Kuijs a déclaré que le déflateur utilisé par la Chine pour la production industrielle semble suivre l’indice des prix à la production, une mesure des prix à la sortie de l’usine qui est fortement influencée par les prix mondiaux des matières premières. Cette approche pourrait être trompeuse, c’est pourquoi lorsque les prix des matières premières évoluent fortement, il ajuste les données du PIB chinois en conséquence.

Diverses banques d’investissement et maisons de recherche complètent leur approche avec des indicateurs alternatifs. TS Lombard publie son propre « indice du PIB réel » et a noté cette semaine que la croissance du PIB réel sur l’ensemble de l’année était « probablement aussi faible que 3,6 pour cent ».
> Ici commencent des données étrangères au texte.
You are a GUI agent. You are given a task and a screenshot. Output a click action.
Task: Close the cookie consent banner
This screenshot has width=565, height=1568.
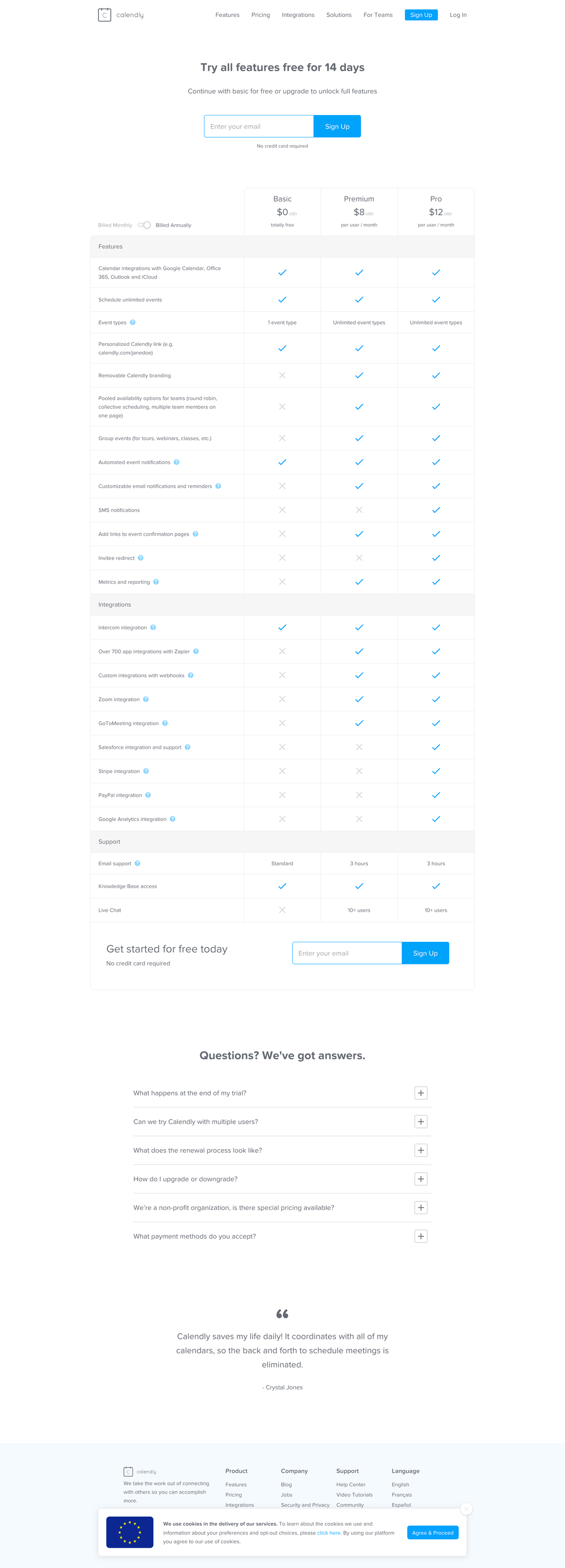click(x=467, y=1509)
Evans-Pritchard, qui a noté en 2020 que le PIB global de la Chine était « étrangement stable » par rapport à d’autres grandes économies, utilise un « proxy d’activité chinois » interne.

« Activité . . . au troisième trimestre en particulier, était bien plus faible qu’ils étaient prêts à l’admettre », a-t-il déclaré, faisant référence aux propres conclusions de Capital Economics.
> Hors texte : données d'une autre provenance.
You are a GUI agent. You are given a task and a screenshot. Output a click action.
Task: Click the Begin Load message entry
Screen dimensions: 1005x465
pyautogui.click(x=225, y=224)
Evans-Pritchard a ajouté qu’il pensait que les données du PIB nominal en général étaient exactes, mais que les hypothèses utilisées dans le déflateur permettaient « un certain degré de flexibilité » sur le chiffre global que les autorités pourraient utiliser pour « pousser les choses dans la direction qu’elles souhaitent voir ». .

Mais malgré les doutes, il existe peu de perspectives d’une alternative globale aux chiffres officiels de la Chine. « Tous ces [alternatives] « Il y a eu des défauts », a déclaré Neumann de HSBC, qui ne produit pas de mesure indépendante du PIB.

Malgré « une grande partie de la population » qui ne serait pas d’accord, Kuijs pense que les comptes statistiques nationaux de la Chine décrivent globalement le tableau qu’il attend de l’économie.

Il serait « difficile de trouver un indicateur qui évincerait les données sur le PIB du Bureau national des statistiques », a-t-il déclaré. Le BES n’a pas répondu à une demande de commentaires.